自筆の題字を用いた
手の変幻』(1966)とびら










清岡卓行詩集』[特装限定版]
(1970)に綴じ込まれた肉筆原稿










幼い夢と』[特装限定版]
(1982)に綴じ込まれた肉筆原稿

おそらく1970年ごろのことだったろう。清岡卓行は、詩人であり詩学社の編集者でもあった嵯峨信之から、現代詩人の肉筆によるアンソロジーの企画をもちかけられる。1971年、『イブへの頌』というタイトルのもとに実を結ぶことになったこのアンソロジーの冒頭を飾ったのは、編者である清岡の「まえがき」であった。その「まえがき」は、昂揚した甘美さを響かせながらも同時に、「詩人の筆蹟の美」についての硬質な洞察を示している。

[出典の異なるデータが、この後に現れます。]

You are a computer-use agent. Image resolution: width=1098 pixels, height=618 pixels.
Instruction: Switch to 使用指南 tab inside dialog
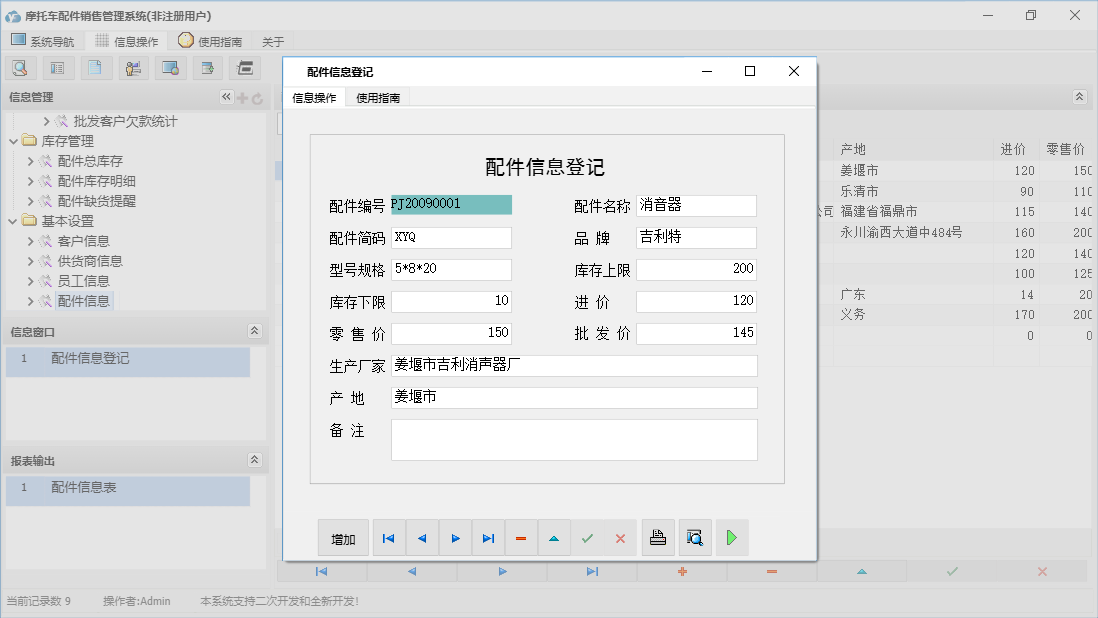pos(378,98)
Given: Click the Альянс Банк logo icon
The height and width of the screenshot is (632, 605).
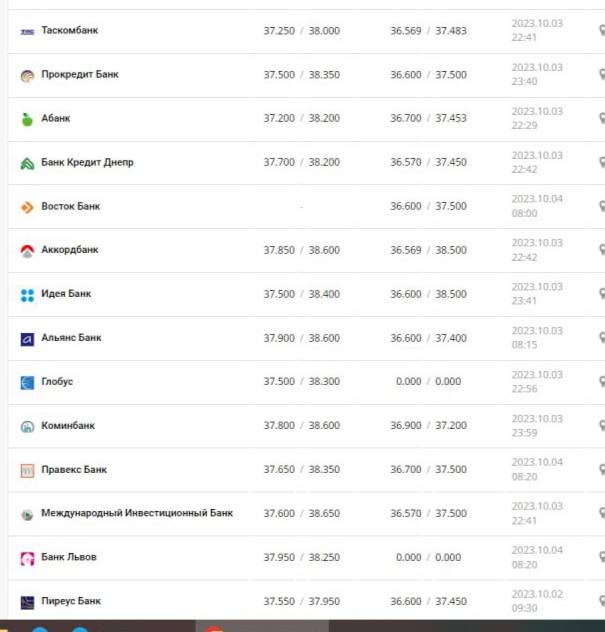Looking at the screenshot, I should coord(27,339).
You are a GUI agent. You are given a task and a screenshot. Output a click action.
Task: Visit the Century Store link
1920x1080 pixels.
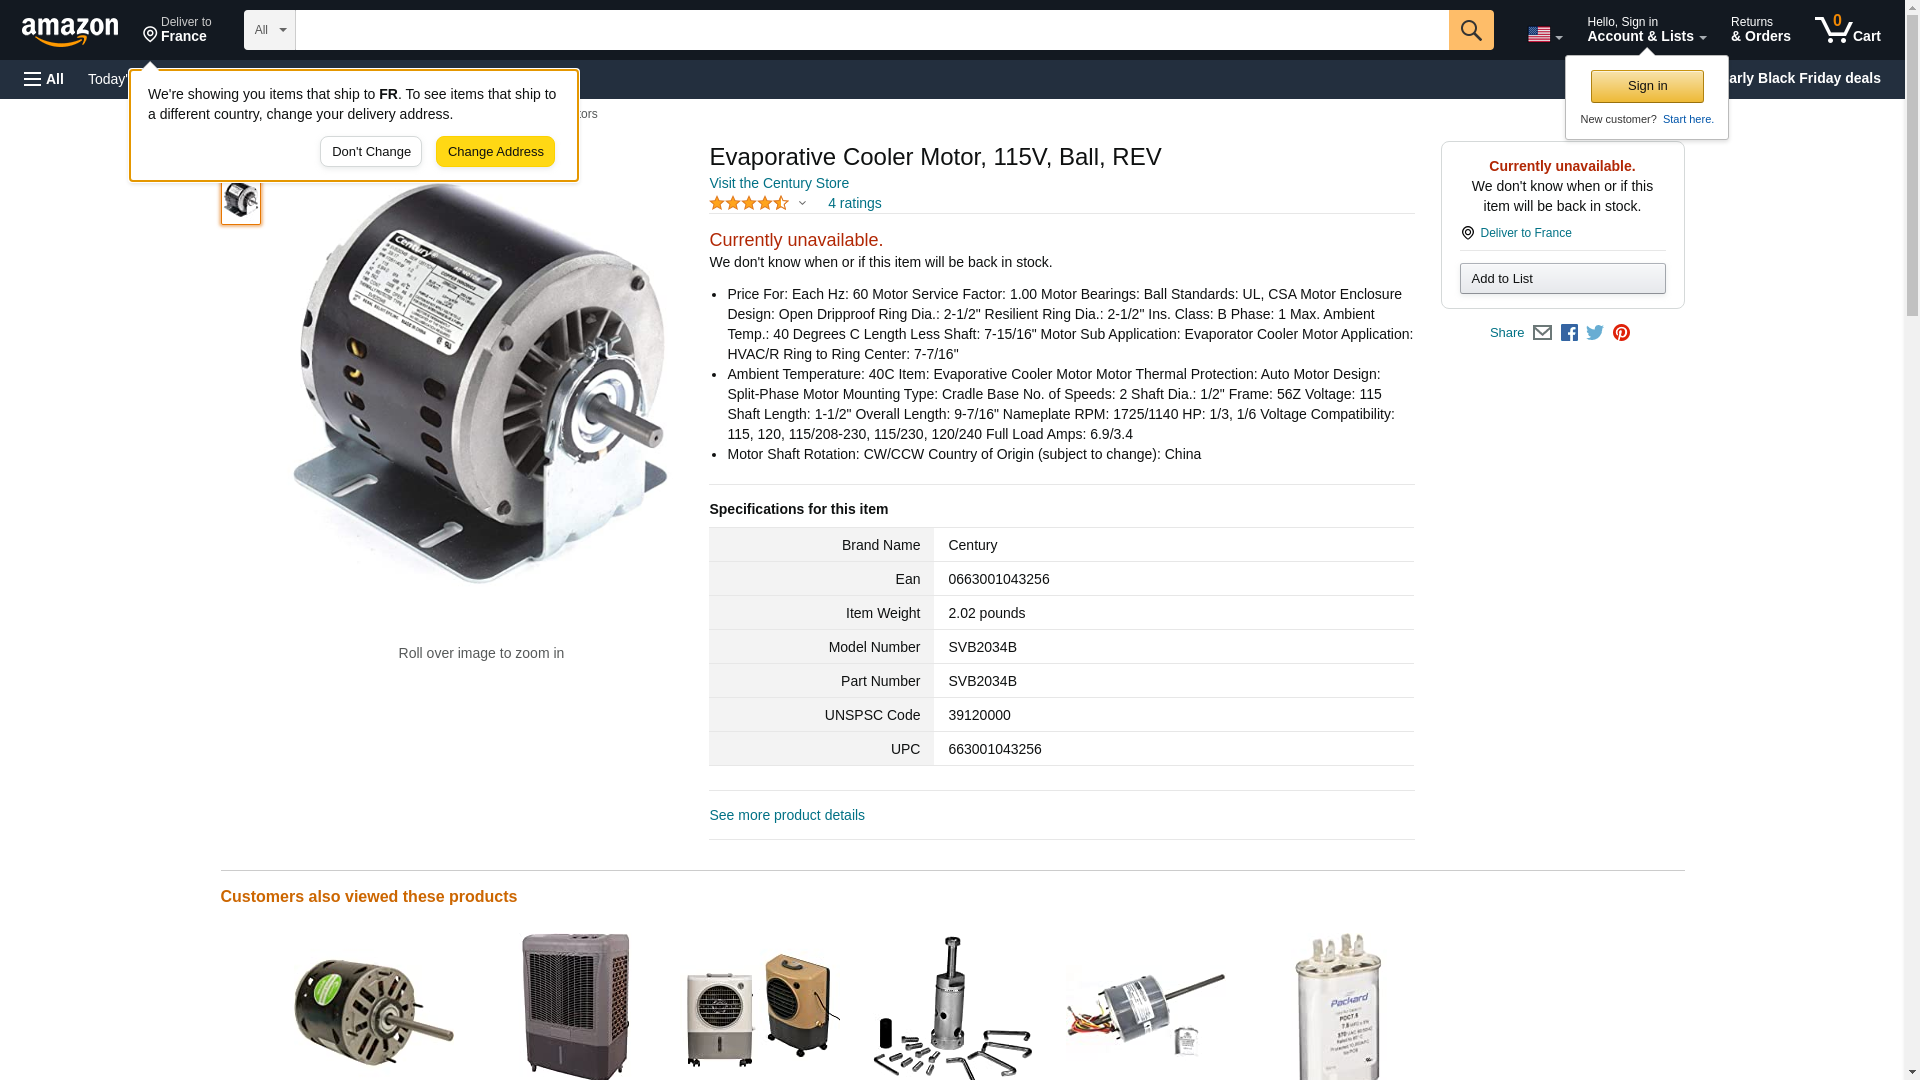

「詩人たちが自らその詩作品を書きしるす筆蹟には、特異な運命の矛盾にあやつられている、個性的で無垢な美しさの芽生えがあると言えないだろうか。
 詩人たちがそれぞれの好みで、本能的に形や勢いを整えようとしたそれらの文字は、一方において、無意識的な文字自体の美しさの芽生えの状態のまま氷りつこうとし、もう一方において、自らを手段として抹殺することにより、言語そのものの美しさの証明にほかならぬ詩作品を、この世の中に残そうと試みているのである。
 詩人たちが自分の詩作品を書きしるす筆蹟は、こうした密かな矛盾を、不断に激しく生きている。そして、そのことを、ほとんど誰にも知られずに、そのまま消えて死んでいく。
 それは、譬えて言うなら、地球の上に舞い落ちる、人間の言語活動の、最も儚く美しい枯葉ではないだろうか。」

(清岡卓行『イブへの頌』まえがき)

では、そのような清岡自身の筆蹟は他者の目に、とりわけ他の詩人の炯眼に、どのように映り込んでいたのだろうか。編集者として清岡を担当していたこともあった平出隆の言葉を引いてみよう。

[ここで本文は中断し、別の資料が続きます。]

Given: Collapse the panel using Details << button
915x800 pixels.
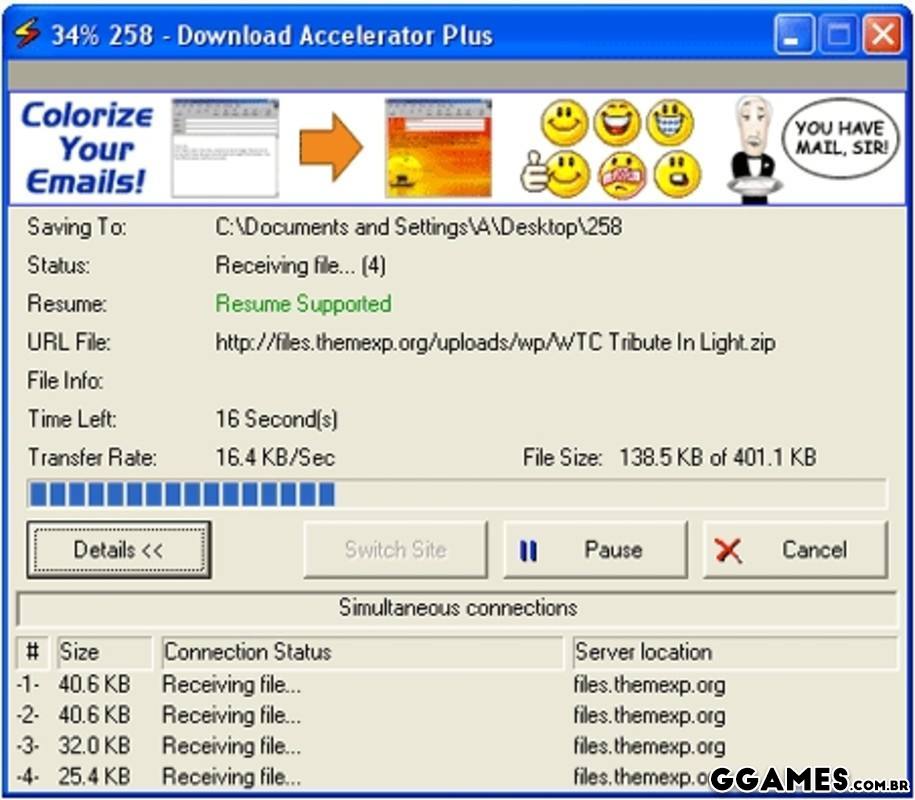Looking at the screenshot, I should (x=118, y=549).
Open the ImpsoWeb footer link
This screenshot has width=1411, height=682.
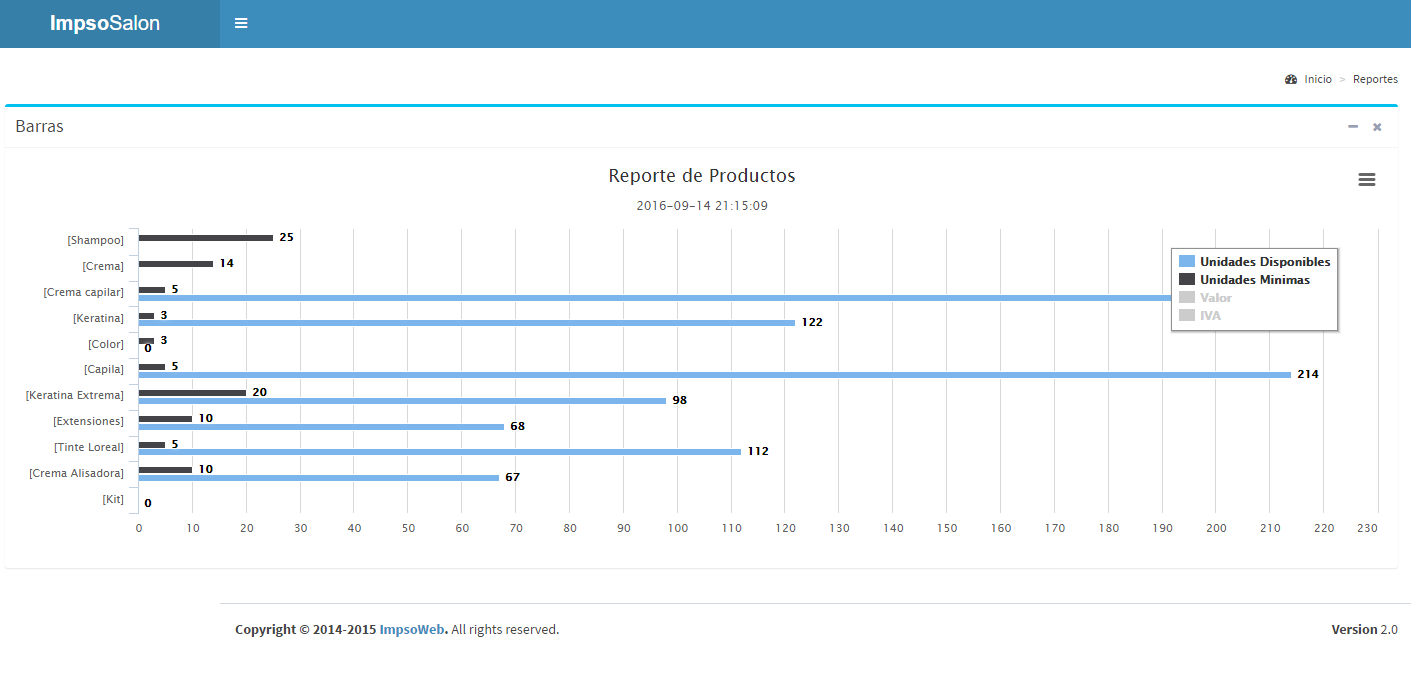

「清岡さんの手蹟をのせた生原稿を見ていく仕事の中で、私はそのボールペンの尖端で紙を鋭く彫り込んだような筆はこびに、いつも「ふしぎ」な感覚あるいは感情を抱かされたのである。清岡さんの筆蹟をはじめて見たのが、ほかならぬ『手の変幻』の化粧扉の題字と著者名であったことと、そのことはどうやら深いかかわりがあるように思えた。「手」を主題にした本の扉に(そして奥付にも)そっと飾られた著者自身の「手」の蹟、それが、長い年月をへても自分の中にくっきりと刻まれていることに、私は言葉を介して世界を知ることの有機的な秘密の核にふれるような、「ふしぎ」な思いがしたものである。
 『手の変幻』の随所に見られるような、あるいは「失われた両腕」に凝縮されてあらわれているような、真正な形象愛と造型的思考が、このように一字一字、筆圧高く丁寧に彫り込まれて生れたものであることに、私はあらためて驚いた。まさしく思考も、対象への愛も、手をとおしてしか生れえなかったものだったのだ、というように。そしてときに、あたらしく書かれた原稿の中に「ふしぎ」と彫り込まれている文字を見つけては、その鋭角的であると同時にどこか愛らしくもある文字の表情に身を乗り出してしまうことさえあったのである。」